• **Description of the task**: What you return must be the lines of the data that hold the word "Toggle".

• **Input data**:
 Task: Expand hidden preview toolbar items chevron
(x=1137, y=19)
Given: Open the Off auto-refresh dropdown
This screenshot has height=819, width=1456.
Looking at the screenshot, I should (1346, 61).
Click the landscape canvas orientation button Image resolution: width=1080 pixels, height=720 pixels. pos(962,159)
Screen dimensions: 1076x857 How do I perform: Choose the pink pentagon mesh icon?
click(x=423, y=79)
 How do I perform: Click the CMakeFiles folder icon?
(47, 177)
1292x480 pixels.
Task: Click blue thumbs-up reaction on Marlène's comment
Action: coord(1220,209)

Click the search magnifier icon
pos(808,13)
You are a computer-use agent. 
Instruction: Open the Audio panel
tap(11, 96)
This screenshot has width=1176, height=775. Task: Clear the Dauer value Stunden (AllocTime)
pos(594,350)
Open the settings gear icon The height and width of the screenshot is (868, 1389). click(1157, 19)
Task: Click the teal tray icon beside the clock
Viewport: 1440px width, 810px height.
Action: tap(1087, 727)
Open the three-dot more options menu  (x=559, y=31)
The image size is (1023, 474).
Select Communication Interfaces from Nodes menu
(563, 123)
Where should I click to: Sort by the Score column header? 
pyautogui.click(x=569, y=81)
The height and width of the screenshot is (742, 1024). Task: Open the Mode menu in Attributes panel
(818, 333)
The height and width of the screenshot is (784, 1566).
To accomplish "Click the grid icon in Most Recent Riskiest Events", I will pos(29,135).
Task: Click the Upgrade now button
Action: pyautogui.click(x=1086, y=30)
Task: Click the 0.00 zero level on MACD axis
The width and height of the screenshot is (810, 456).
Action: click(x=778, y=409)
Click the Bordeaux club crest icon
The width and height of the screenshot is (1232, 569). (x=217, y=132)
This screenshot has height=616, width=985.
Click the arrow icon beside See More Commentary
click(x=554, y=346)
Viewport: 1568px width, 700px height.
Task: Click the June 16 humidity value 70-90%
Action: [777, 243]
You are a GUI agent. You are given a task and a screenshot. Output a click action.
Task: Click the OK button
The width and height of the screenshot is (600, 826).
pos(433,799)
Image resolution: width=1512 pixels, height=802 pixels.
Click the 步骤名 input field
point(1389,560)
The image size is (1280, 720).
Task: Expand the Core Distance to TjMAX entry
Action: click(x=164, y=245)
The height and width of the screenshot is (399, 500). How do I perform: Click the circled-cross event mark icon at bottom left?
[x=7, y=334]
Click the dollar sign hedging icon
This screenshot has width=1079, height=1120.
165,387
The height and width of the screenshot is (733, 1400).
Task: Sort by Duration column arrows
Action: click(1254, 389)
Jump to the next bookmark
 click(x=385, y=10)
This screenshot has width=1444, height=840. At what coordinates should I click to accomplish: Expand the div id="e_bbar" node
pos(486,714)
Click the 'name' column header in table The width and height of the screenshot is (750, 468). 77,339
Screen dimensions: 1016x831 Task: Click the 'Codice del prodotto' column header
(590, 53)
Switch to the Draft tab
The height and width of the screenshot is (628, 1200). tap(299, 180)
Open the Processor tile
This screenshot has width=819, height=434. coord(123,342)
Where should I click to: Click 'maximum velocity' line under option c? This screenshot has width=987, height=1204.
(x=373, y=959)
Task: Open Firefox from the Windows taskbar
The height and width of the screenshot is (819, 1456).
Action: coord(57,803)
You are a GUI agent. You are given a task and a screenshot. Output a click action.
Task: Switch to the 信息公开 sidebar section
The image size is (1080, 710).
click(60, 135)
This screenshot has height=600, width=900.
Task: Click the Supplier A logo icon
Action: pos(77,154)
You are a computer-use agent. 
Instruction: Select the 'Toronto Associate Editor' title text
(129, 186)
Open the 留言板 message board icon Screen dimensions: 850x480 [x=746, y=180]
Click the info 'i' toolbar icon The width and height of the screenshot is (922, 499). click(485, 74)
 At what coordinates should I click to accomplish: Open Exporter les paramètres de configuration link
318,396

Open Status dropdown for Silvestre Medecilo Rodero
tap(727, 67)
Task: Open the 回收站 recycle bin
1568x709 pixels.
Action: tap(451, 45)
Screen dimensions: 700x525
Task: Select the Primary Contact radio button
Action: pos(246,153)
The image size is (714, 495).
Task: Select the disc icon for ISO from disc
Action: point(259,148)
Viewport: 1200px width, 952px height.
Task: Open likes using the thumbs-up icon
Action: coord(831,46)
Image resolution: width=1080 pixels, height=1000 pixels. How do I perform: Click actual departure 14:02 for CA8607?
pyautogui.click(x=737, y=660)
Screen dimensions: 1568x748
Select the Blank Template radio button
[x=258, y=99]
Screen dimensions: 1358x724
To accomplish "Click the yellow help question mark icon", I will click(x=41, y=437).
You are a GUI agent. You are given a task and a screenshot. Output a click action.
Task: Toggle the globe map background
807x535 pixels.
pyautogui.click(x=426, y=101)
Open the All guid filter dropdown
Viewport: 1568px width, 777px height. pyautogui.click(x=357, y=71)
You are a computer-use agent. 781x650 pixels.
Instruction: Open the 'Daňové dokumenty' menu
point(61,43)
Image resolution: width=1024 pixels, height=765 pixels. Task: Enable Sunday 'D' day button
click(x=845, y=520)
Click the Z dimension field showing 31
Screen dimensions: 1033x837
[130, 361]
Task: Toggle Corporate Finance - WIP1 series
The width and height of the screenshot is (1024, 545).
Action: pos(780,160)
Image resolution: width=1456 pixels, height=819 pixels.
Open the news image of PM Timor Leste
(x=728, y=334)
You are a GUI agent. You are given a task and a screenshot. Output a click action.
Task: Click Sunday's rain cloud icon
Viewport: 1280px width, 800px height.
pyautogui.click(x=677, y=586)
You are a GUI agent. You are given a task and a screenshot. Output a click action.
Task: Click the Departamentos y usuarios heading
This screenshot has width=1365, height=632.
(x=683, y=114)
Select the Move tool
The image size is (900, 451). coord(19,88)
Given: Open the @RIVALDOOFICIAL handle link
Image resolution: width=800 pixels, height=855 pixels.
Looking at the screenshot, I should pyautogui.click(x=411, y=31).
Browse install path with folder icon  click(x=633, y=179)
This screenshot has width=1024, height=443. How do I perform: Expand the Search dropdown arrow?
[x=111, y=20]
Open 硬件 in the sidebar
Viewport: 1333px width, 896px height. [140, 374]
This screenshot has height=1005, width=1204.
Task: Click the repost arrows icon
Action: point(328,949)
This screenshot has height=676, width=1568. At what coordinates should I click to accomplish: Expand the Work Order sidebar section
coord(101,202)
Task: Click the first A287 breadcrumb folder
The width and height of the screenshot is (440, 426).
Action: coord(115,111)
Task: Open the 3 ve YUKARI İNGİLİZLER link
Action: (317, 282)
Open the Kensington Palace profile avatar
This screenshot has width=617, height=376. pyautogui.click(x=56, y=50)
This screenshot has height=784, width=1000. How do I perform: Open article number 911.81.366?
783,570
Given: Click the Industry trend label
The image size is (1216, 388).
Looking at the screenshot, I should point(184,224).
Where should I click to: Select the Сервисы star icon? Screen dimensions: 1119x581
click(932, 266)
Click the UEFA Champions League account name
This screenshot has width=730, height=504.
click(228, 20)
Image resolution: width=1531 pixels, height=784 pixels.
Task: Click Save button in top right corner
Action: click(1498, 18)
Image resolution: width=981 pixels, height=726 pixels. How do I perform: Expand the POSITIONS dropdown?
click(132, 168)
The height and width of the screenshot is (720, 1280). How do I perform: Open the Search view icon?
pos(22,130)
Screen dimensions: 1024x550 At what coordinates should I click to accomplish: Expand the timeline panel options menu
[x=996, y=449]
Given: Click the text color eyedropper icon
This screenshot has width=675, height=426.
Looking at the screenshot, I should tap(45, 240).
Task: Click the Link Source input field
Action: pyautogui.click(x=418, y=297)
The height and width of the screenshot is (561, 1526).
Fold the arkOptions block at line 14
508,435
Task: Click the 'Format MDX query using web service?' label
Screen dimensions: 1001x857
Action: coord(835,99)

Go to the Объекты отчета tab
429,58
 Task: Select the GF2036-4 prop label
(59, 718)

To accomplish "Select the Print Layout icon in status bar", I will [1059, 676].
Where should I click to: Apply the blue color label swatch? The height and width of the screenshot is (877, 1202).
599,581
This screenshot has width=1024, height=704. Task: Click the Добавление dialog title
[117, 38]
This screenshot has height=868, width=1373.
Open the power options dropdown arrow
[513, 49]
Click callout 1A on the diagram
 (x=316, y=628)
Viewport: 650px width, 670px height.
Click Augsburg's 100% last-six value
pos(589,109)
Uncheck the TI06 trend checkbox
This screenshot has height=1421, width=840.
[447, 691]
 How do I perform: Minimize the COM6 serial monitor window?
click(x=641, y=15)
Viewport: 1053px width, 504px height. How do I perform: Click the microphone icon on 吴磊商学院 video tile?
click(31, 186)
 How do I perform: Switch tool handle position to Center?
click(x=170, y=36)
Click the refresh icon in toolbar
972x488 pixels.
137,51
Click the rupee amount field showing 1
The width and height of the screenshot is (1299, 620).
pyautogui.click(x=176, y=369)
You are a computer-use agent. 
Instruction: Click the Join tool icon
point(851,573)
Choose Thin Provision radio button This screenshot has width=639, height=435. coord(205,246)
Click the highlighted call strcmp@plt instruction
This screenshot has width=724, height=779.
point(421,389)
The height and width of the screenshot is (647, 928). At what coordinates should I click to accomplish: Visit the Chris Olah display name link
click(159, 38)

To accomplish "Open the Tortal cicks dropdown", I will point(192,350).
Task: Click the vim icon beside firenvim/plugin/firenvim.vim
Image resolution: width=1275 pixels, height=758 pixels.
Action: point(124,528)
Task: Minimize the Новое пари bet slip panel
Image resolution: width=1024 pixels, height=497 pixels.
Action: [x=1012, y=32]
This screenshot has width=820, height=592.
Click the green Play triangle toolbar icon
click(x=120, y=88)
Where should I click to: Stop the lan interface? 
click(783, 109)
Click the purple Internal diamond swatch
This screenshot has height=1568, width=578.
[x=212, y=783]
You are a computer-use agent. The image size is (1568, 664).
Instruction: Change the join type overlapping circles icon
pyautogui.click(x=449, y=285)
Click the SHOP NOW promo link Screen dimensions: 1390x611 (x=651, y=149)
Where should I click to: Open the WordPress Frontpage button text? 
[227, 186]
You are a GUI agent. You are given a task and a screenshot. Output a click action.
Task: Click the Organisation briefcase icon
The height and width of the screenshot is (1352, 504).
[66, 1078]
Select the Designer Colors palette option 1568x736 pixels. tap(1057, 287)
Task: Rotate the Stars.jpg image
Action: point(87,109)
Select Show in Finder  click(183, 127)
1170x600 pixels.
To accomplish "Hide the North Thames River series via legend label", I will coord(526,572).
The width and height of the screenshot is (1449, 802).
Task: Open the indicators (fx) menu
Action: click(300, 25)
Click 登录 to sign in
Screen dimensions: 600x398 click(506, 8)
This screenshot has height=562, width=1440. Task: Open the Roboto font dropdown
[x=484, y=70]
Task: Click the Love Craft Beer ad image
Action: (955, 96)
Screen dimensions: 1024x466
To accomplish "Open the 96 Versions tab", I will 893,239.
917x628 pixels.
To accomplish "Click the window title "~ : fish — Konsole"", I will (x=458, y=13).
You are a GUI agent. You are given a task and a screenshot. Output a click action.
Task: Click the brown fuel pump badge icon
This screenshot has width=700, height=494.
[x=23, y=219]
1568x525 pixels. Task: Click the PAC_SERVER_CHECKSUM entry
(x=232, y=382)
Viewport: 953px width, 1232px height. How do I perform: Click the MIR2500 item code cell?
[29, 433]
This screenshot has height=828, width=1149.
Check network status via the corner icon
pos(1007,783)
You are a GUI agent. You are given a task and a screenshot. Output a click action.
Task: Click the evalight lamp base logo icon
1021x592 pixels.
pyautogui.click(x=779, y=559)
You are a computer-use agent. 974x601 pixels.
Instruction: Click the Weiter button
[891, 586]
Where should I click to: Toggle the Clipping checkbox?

• **Output**:
Task: Toggle the globe map background
Task: Toggle Corporate Finance - WIP1 series
Where should I click to: Toggle the Clipping checkbox?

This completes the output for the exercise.